I suppose I could go on with more actual lies, such as when the Bush administration kept telling us about Saddam Hussein’s alleged complicity in the 9/11 attacks. We all know where those lies led us.

It’s one thing to fib about a personal experience and another thing to lie when it involves the future of the country.

Awww, what the heck. I still like the sound of the word “fib” better.

 

Yes, polls do matter to pols

Politicians are known to stretch the truth, fib a little and, yes, even lie through their teeth.

One of the greatest lies politicians tell us is that “Polls don’t matter.”

Uh, yes they do.

Obama’s favorability rating ticks higher

The Gallup Organization has released some new polling data that show President Obama’s approval rating among voters is at 53 percent. That’s not great, but it’s a lot better than where it was, say, a year or two ago.

His overall poll standing — taking averages of all the major surveys — is around 46 percent. Still not great, but not bad, either, for a second-term president heading toward the finish line.

Politicians who say “Polls don’t matter” usually say those things when they’re trailing in a campaign against the other individual. They make those statements as if to dismiss the bad news they’re getting from their hired guns. The other candidate, the one who’s leading? Why he or she thinks polls are great. They use those numbers as affirmation of the job they’re doing trying to sell whatever snake oil they’re peddling.

I’ve long ago dismissed the notion of politicians saying they “pay no attention to polls” when they’re pondering key policy decisions. My definition, politicians who want to keep doing their public service jobs, rely on voters’ views on the job they’re doing.

So, that means they must take note of what the polling data are showing.

I wish I could be a fly on the wall of the White House right now, listening to what Barack Obama is saying about the polling data. Sure, he’ll tell us he’s doing “what’s right for the country.”

He’s also doing what’s right for his standing in those polls.

 

Will the City Council operate the same?

I wish I had been at City Hall this week to watch the swearing in of the new Amarillo City Council.

Then I could have seen up close how the new council is going to conduct its meetings.

Two new members took office Tuesday: Elisha Demerson in Place 1 and Randy Burkett in Place 3. The Place 4 seat will be filled by either Mark Nair or Steve Rogers, who are competing in a June 13 runoff.

Why the curiosity about the conduct of the council?

Well, Mayor Paul Harpole is returning for another two-year term. He has adopted the same formula used by previous mayors who have presided over these meetings. It’s a fascinating spectacle and if you’re in the right frame of mind when you watch it, you actually can be amused by the way the council breezes through its process of approving measures.

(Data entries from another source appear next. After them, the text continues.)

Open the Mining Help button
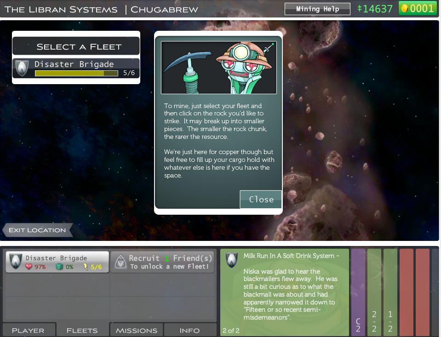 (x=317, y=9)
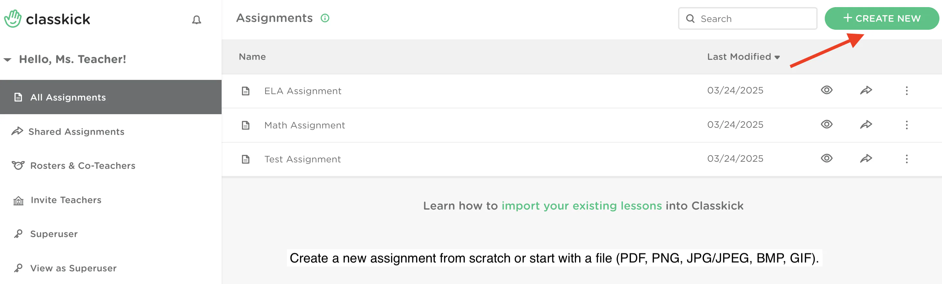Viewport: 942px width, 284px height.
Task: Open the Math Assignment document icon
Action: (x=246, y=125)
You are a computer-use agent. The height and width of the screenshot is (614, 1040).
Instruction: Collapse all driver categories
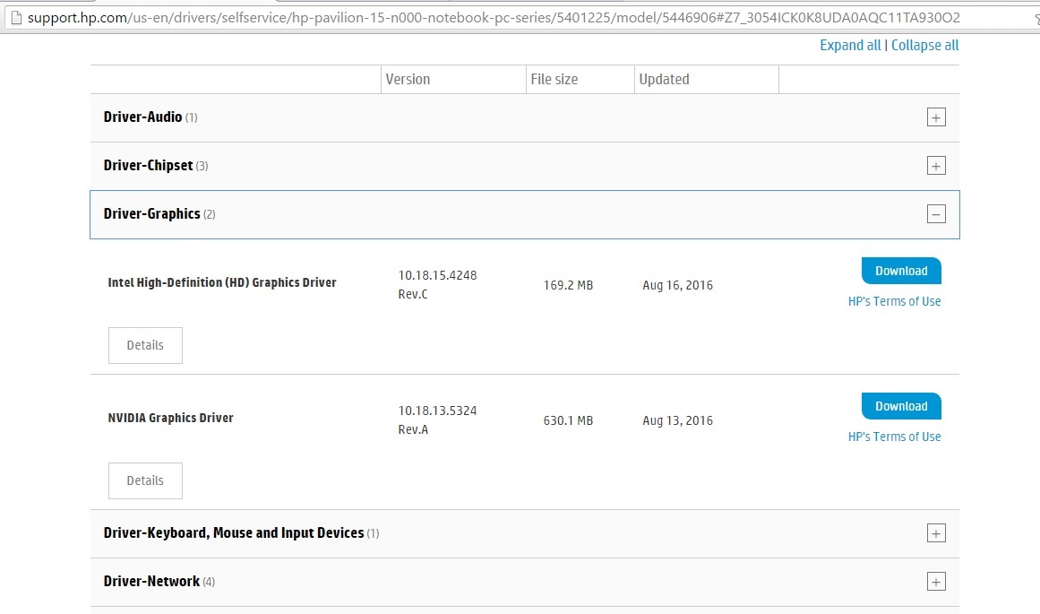(924, 46)
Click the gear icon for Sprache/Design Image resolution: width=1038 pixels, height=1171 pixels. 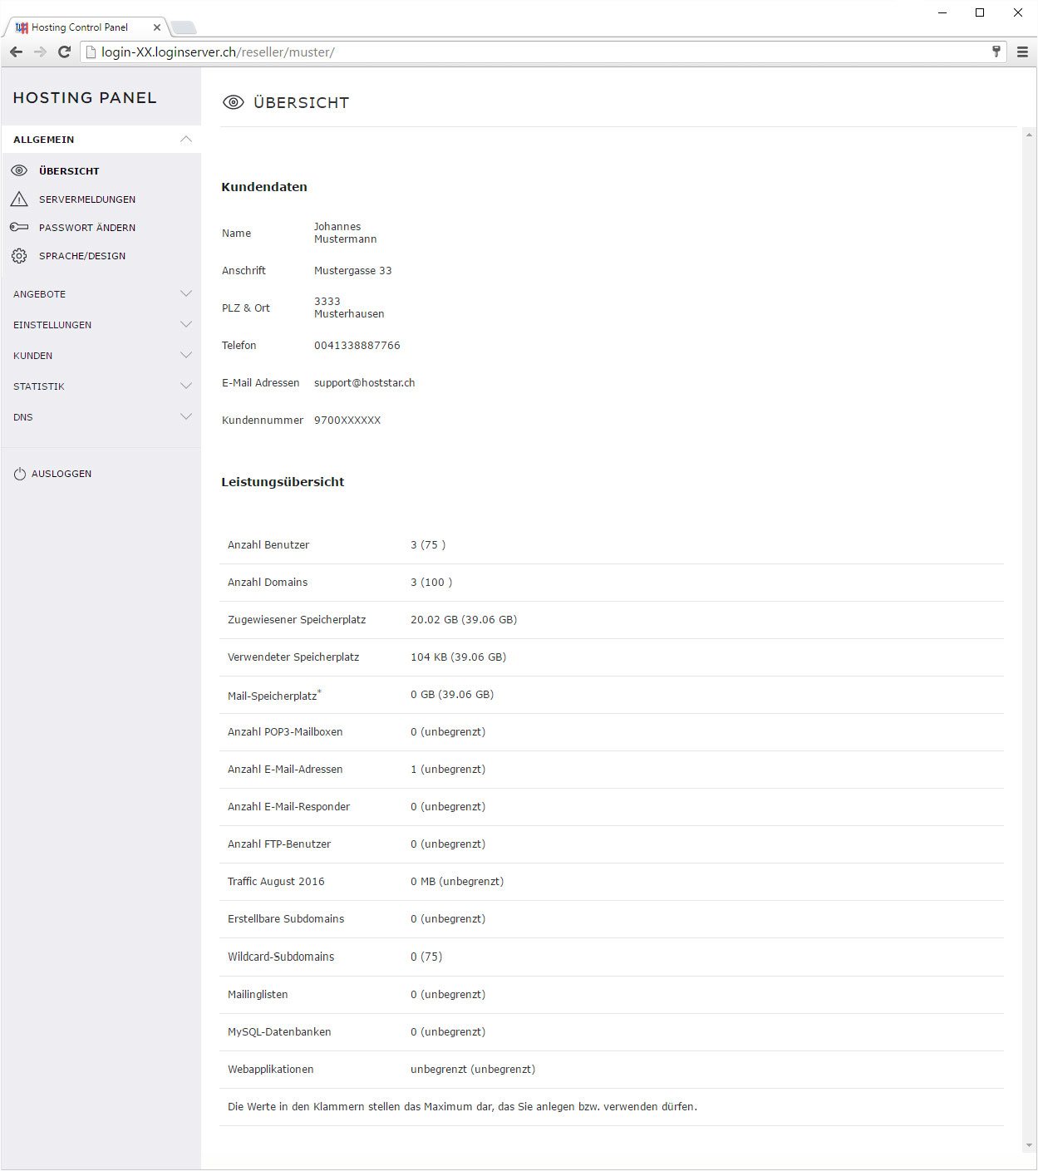pyautogui.click(x=19, y=256)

It goes like this: After a discussion, the mayor calls for a motion to approve. Starting usually from the far right end of the dais, the council member says “so moved.” The council member in the next chair seconds the motion. The mayor calls for a discussion. Hearing none, he calls for the vote. “All approved say ‘aye.’ All opposed say ‘no.'” It’s approved.

The second motion to approve comes from the person next to the one who made the first motion; the second then comes from the next council member. The mayor goes through the same drill. Measure approved.

And on it goes.

It’s kind of like clockwork.

I remember one time when Debra McCartt was new to the then-City Commission. She got confused about whether it was her turn to make the motion to approve an ordinance. “Is it my turn?” she asked then-Mayor Trent Sisemore. “Yes,” he said. She made the motion and all was good.

The two new council members — Demerson and Burkett — both promised “change” was coming to the council. I’m betting the third new guy, whoever it is, will echo that theme.

I’ll be waiting to see if the change upsets the normally well-oiled process that drives the City Council to quick decisions.